• **Problem description**
Could you give the number of lines in the entries below that contain the word "clock"? Only the number is wanted.

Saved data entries
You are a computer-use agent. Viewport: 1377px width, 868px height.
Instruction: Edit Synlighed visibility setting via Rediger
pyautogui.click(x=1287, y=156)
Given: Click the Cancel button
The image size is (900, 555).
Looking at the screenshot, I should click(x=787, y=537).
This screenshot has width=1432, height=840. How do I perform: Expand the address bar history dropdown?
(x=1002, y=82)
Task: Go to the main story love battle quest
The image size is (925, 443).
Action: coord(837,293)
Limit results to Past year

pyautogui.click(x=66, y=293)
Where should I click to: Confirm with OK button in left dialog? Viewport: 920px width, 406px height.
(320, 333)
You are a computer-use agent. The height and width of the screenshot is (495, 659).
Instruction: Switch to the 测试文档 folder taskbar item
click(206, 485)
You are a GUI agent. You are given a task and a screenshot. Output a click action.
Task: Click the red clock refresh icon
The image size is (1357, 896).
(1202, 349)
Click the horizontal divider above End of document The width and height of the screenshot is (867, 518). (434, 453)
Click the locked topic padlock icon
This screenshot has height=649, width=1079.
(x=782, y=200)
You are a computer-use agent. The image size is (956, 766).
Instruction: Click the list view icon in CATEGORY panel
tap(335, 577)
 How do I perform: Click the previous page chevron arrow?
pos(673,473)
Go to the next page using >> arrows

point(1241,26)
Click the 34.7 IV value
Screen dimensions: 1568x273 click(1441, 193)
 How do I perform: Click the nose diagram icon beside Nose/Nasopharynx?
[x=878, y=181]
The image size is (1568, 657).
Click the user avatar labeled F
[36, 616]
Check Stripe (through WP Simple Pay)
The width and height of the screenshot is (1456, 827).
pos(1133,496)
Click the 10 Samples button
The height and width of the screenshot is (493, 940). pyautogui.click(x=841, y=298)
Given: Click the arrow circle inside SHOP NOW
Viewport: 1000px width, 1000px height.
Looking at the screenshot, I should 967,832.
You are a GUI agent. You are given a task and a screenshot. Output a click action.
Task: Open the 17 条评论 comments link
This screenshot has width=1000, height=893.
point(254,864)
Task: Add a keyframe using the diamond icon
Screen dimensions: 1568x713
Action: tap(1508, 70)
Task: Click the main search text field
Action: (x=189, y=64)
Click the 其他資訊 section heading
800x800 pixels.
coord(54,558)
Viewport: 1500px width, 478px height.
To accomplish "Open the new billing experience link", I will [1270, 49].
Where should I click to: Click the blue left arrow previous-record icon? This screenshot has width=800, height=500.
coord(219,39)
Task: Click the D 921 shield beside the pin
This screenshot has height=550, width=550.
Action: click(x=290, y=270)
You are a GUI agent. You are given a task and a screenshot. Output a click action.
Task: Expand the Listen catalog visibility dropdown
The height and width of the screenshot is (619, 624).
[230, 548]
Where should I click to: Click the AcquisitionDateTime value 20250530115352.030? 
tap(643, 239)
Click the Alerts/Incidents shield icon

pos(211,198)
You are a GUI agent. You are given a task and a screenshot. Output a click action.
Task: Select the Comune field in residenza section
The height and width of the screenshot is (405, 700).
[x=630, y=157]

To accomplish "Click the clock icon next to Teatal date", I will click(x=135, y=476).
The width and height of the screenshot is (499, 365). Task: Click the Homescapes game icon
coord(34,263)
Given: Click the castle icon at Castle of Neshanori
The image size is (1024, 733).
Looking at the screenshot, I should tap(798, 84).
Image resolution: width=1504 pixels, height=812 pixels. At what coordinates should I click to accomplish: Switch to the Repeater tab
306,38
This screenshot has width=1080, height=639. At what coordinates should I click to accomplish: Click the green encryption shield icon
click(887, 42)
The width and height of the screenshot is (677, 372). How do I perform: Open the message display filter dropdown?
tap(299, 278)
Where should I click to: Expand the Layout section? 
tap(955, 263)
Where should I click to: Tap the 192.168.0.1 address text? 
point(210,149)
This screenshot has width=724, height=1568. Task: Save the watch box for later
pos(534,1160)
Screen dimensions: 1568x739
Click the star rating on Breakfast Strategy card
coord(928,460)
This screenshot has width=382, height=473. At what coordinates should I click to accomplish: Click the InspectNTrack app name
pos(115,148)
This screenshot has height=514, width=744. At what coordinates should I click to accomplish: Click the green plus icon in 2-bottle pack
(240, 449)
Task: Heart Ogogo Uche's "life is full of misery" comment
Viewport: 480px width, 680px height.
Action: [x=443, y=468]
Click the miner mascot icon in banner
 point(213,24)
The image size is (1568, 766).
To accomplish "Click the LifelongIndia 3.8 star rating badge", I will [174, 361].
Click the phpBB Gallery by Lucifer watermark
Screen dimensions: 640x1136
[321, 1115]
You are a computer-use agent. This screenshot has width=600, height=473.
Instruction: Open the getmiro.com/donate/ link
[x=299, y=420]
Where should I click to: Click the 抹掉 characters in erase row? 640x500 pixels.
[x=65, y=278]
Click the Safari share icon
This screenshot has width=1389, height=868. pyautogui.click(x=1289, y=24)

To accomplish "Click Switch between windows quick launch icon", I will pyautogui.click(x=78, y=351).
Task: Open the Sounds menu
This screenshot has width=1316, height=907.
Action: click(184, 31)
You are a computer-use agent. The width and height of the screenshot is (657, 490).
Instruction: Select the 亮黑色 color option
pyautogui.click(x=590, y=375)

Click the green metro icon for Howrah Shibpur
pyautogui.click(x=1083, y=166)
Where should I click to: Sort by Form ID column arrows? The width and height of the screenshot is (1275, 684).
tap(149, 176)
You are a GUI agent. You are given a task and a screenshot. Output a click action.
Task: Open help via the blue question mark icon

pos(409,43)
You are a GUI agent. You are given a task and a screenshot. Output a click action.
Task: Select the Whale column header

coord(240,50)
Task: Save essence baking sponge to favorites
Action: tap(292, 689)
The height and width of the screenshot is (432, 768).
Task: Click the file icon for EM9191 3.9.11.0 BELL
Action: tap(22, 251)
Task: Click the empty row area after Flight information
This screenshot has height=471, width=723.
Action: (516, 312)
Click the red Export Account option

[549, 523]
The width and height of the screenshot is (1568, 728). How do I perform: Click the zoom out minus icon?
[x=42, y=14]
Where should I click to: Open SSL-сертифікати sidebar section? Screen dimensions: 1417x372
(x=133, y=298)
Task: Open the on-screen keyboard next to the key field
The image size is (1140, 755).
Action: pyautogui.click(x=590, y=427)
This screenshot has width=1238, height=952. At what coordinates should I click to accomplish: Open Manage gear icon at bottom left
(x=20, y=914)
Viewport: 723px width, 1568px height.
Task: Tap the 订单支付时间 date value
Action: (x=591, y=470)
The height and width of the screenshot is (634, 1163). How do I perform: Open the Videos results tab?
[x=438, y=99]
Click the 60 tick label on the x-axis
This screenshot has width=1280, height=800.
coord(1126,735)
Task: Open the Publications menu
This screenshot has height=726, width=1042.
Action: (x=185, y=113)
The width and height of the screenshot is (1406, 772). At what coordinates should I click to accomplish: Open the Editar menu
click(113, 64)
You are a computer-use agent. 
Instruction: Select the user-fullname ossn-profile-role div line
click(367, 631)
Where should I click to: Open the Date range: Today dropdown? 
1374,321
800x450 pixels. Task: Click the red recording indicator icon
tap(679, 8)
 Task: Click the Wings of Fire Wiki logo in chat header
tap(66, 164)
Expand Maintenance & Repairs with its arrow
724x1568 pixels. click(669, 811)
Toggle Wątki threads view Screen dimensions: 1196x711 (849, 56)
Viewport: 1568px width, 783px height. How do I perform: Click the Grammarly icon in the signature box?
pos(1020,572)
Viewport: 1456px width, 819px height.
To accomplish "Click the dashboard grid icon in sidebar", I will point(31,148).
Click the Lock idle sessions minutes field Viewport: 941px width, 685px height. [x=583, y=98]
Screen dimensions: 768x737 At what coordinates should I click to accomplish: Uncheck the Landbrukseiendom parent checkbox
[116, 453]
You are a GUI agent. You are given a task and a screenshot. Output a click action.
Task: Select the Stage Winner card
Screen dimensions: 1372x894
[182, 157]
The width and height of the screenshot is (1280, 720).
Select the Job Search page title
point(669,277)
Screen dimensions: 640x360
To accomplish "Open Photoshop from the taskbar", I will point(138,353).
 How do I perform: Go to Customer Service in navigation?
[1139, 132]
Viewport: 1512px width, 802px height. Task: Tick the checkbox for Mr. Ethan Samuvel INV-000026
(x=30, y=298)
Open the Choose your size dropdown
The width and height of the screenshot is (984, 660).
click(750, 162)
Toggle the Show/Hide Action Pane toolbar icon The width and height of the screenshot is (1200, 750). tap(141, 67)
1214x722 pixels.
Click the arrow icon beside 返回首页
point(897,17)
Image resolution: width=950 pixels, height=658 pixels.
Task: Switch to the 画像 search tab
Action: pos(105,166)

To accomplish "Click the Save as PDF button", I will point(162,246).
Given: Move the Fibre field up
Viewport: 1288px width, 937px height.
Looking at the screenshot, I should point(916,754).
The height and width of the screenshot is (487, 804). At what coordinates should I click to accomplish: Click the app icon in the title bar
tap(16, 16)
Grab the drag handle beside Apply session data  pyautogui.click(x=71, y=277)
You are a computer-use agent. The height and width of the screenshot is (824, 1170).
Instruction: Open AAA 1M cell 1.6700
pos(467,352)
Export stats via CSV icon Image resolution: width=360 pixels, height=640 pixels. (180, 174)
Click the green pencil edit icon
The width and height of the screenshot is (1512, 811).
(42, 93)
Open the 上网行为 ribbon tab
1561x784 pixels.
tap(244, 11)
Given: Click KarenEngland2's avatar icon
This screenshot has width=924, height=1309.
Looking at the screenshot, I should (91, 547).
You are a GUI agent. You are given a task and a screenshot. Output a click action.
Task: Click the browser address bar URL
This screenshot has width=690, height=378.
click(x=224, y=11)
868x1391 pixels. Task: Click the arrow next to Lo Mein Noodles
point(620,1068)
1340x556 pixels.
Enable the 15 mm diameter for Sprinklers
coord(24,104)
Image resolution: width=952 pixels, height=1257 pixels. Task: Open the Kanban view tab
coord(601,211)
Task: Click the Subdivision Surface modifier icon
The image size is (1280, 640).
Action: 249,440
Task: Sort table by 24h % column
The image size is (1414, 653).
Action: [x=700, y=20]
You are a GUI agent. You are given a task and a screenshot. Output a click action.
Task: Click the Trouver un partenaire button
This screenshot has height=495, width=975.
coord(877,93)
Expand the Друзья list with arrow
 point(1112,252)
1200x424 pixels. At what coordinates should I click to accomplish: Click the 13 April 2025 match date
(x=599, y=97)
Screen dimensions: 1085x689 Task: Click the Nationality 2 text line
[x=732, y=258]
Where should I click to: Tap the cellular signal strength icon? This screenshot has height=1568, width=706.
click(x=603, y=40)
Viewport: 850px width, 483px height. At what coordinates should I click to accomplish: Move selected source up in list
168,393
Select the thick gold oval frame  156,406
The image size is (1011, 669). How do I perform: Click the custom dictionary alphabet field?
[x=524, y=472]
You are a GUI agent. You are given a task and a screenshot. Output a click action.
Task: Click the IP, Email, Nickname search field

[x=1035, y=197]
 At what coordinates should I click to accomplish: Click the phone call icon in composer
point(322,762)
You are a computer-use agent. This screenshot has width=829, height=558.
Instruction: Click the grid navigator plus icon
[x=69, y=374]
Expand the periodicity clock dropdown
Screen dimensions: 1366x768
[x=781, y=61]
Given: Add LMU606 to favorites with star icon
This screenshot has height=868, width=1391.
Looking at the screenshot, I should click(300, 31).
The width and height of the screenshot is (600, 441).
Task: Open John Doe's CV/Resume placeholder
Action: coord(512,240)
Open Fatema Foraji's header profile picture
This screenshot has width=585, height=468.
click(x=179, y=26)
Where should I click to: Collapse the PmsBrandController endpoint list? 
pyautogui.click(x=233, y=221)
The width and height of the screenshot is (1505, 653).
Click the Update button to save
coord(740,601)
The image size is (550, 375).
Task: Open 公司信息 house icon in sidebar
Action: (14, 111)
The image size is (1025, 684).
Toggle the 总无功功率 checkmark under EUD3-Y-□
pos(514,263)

• **Response to this exercise**
3